- What is required: List every row below that contains the string "caption", copying each such row in full. Case counts, so match only that exact capitalization.

- Source information:
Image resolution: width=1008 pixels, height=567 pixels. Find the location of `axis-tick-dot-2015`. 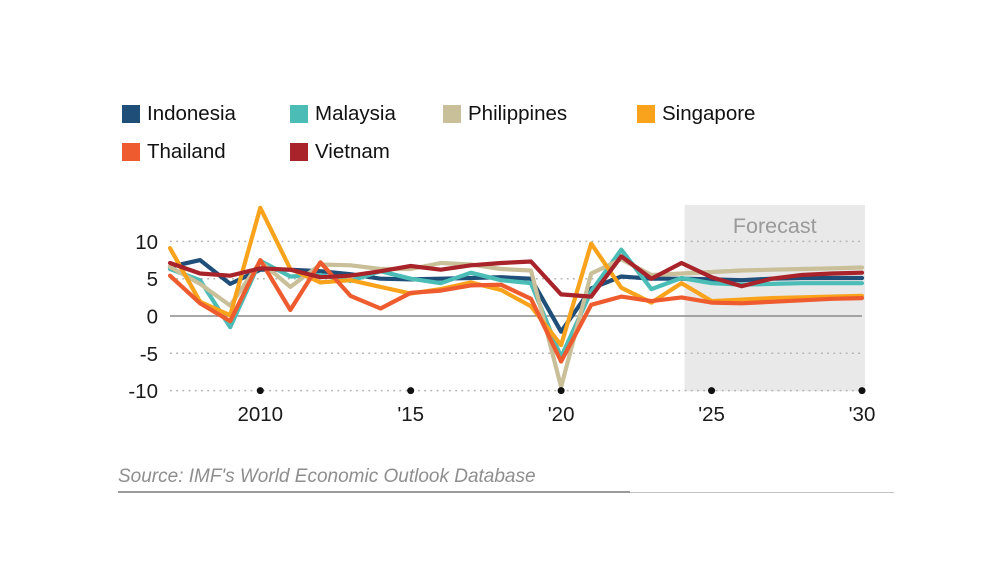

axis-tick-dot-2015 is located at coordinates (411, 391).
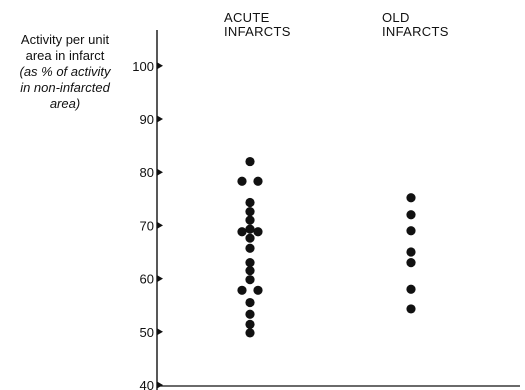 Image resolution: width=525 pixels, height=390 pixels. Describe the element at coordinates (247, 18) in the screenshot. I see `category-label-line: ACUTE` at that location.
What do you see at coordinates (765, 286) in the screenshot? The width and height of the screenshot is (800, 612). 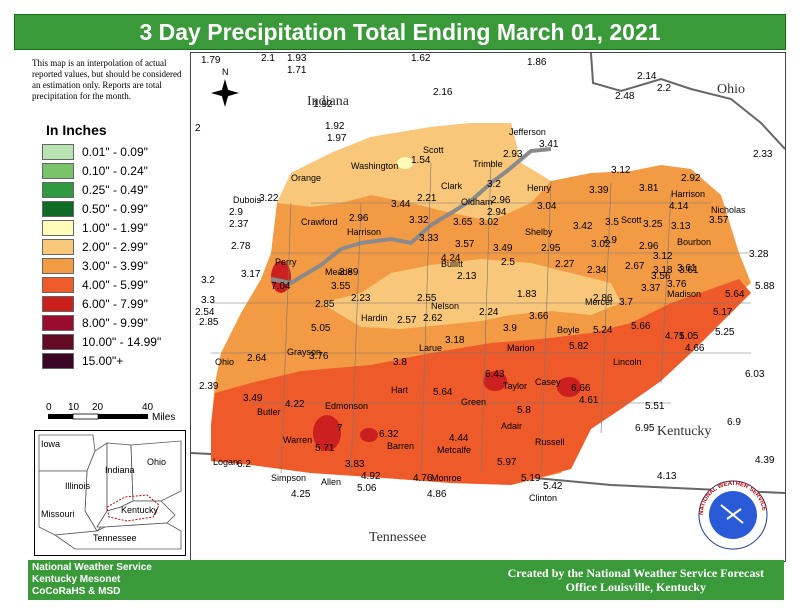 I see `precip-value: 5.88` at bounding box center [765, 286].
* * *
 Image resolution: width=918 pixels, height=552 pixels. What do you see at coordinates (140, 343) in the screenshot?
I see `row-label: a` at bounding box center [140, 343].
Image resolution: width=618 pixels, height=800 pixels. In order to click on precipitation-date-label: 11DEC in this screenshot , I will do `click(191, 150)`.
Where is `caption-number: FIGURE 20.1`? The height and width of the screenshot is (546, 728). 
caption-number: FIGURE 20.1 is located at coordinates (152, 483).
* * *
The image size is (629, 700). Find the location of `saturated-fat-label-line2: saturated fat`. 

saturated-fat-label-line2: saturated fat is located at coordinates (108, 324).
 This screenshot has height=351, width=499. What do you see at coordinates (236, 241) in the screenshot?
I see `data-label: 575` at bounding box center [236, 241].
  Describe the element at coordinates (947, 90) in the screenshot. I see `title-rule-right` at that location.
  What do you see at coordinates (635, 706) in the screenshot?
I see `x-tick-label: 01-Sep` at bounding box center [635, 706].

- Output for this exercise:
Where is `caption-number: FIGURE 20.1`? The height and width of the screenshot is (546, 728). 
caption-number: FIGURE 20.1 is located at coordinates (152, 483).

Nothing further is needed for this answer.